Mosaico: definizione, origini, storia, tecnica
Mosaico con bambini che cavalcano un cammello guidato da un servo, dal Gran palazzo imperiale di Istanbul, VI sec. d.C.

Il mosaico cos’è? – definizione

Il mosaico è una tecnica antica decorativa già in uso presso gli Egizi; godette di particolare favore tra Greci e Romani (specie per i pavimenti) e poi soprattutto nell’arte bizantina (per le superfici murarie).

Consiste nel comporre un disegno o un’immagine accostando piccole tessere, cioè minuti tasselli di pietra, di marmo o di pasta vitrea colorati.
Le tessere di pasta vitrea colorati permettono di avere una più vasta gamma di colori. L’introduzione delle tessere in pasta vitrea risale ai Romani: il vetro, ottenuto dalla solidificazione di ossido di silicio, è reso opaco con un composto di piombo e stagno, e colorato con l’aggiunta di sali minerali; le tessere dorate, invece, si ottengono inserendo una foglia d’oro fra due strati di vetro: quello sottostante rosso o verde, quello sovrastante trasparente.

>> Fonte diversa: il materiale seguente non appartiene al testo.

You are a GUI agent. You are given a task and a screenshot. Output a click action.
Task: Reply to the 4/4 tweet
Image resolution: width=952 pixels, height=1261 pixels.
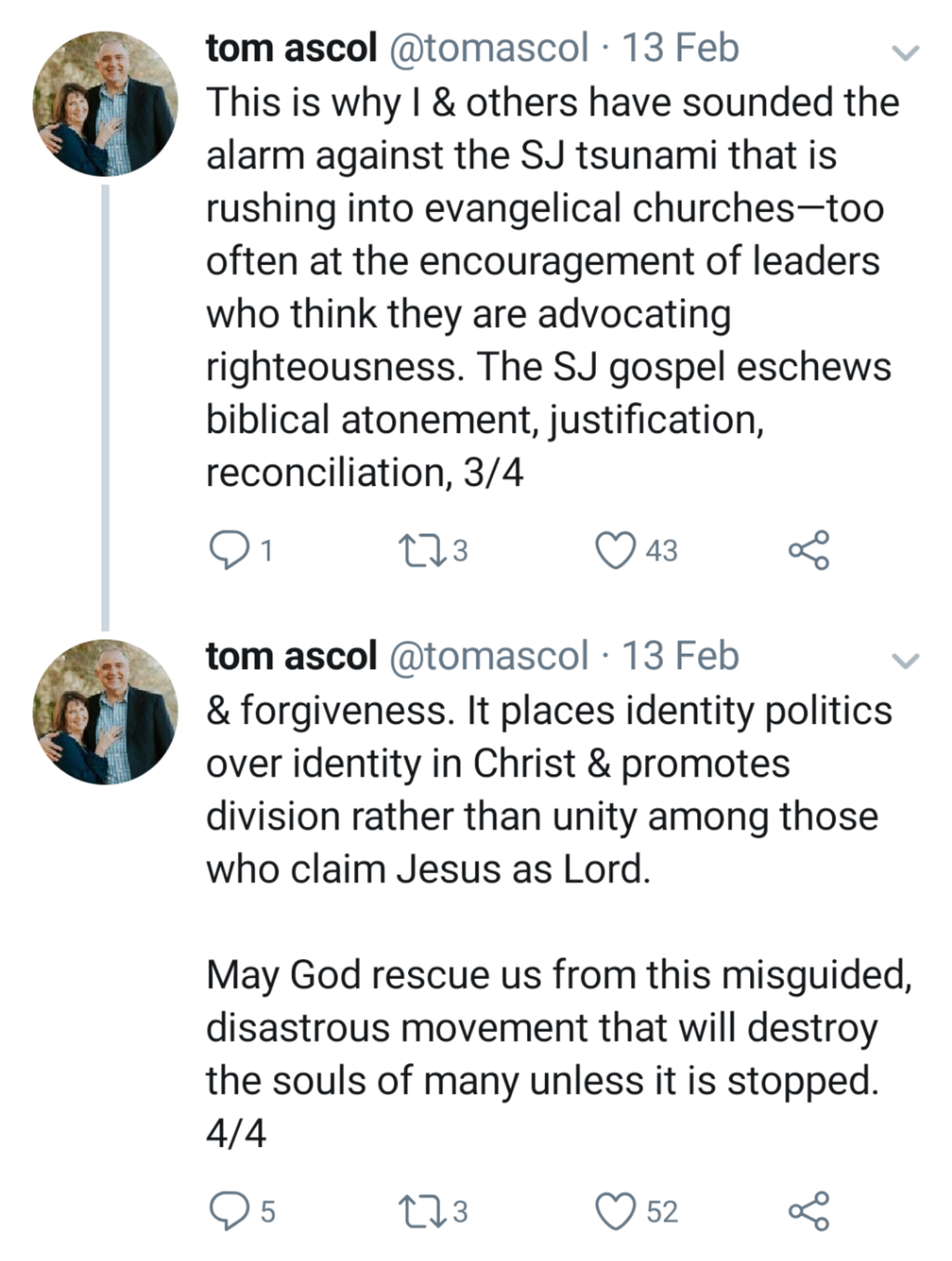[x=227, y=1211]
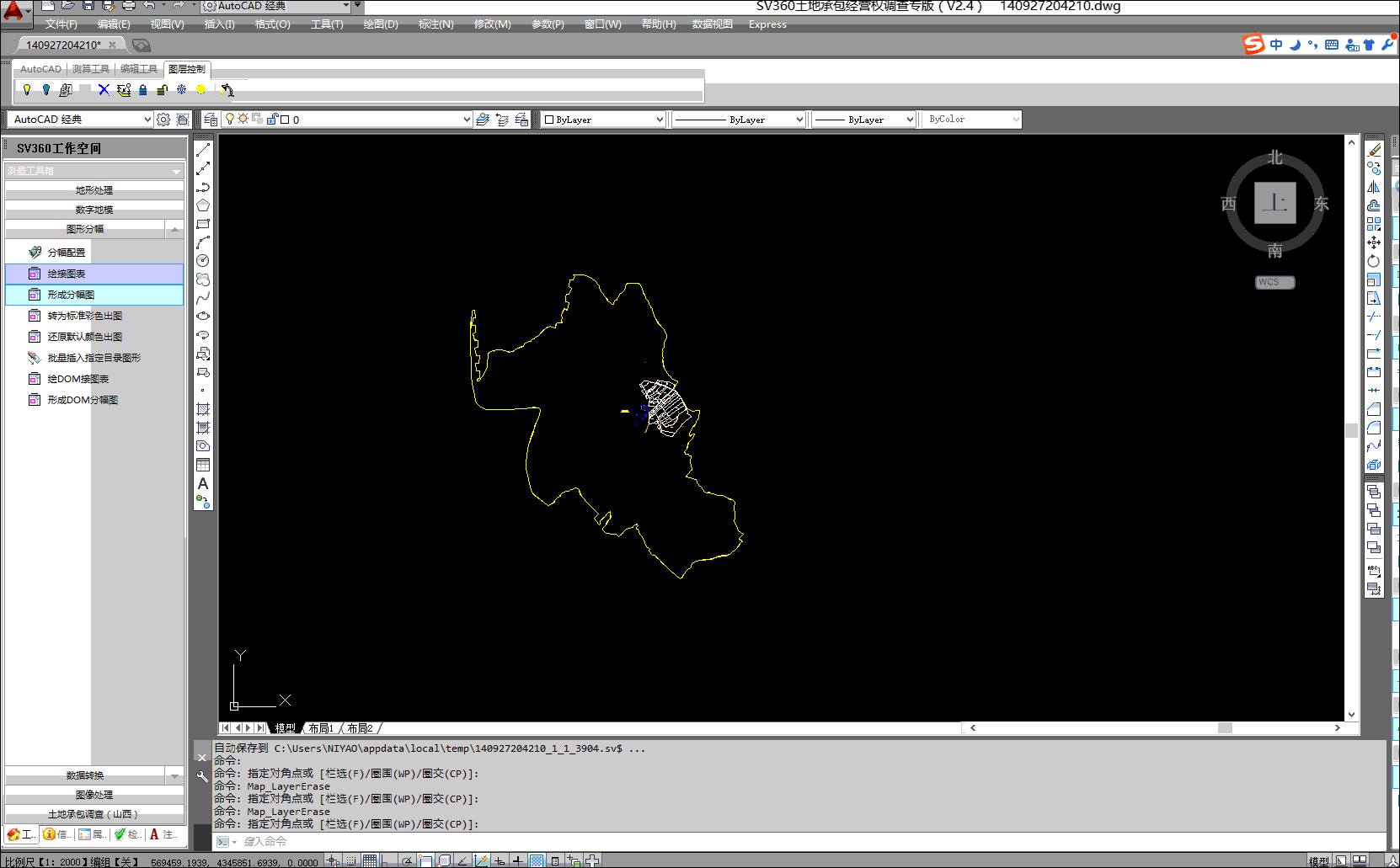Click the blue X delete-layer icon
The width and height of the screenshot is (1400, 868).
[x=104, y=90]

Origini e storia del mosaico

Il mosaico è una tecnica molto antica, già usata in Mesopotamia e in Egitto e perfezionata da Greci e Romani. Con i Romani conobbe grande fortuna, soprattutto in epoca imperiale, quando sovrani, nobili e ricchi cittadini chiesero ai maestri di decorare i pavimenti e le pareti delle loro lussuose dimore.

I soggetti potevano essere semplici motivi geometrici in bianco e nero, immagini di fiori, foglie o nastri, scene mitologiche, marine o particolareggiate raffigurazioni di gare e celebrazioni. Uno dei complessi meglio conservati è quello della Villa del Casale a Piazza Armerina in Sicilia.

Dal IV secolo d.C. il mosaico è utilizzato anche per la decorazione di volte e cupole e conosce la massima diffusione proprio nell’arte paleocristiana e nell’arte bizantina. Le più importanti testimonianze dell’arte musiva bizantina si trovano oggi nelle chiese di Santa Sofia nella odierna Istanbul; di San Vitale, di San Apollinare Nuovo e di San Apollinare in Classe a Ravenna; di San Marco a Venezia.

Per gli effetti tipicamente bidimensionali, questa tecnica perde d’importanza con il Rinascimento e il recupero della prospettiva, mentre ha destato l’interesse di alcuni artisti del Novecento, come Gustave Klimt e Joan Miró.

La tecnica del mosaico – descrizione

Si parte da un disegno a grandezza definitiva su un cartone; il cartone viene riportato sulla superficie che ospiterà il mosaico.

Alle linee e ai colori del disegno si sostituiscono le tessere. Le tessere vengono:

  • tagliate;
  • disposte con inclinazioni differenti per determinare diversi effetti di riflessione della luce, in particolare nelle zone dorate, e per sottolineare l’andamento di panneggi, barbe e capigliature;
  • fissate via via su piccole sezioni di superficie intonacata, di modo che questa resti sempre fresca mentre le tessere vengono disposte fino al completamento dell’opera.

La realizzazione di un mosaico richiede la partecipazione di artisti con competenze diverse:

  • il pictor imaginarius, che disegna la composizione;
  • pictor parietarius, che riporta e adatta il disegno sul muro;
  • il pictor musivarius, che colloca le tessere su uno strato cementizio.

Nel Medioevo, a partire dal XII secolo, si adottò una nuova tecnica accanto a quella tradizionale. Le tessere si incollavano su un pannello di legno sul quale si applicava una tela.

La tela veniva poi appoggiata sulla parete fresca di intonaco. L’intonaco, seccando, tratteneva le tessere e la tela veniva infine tolta.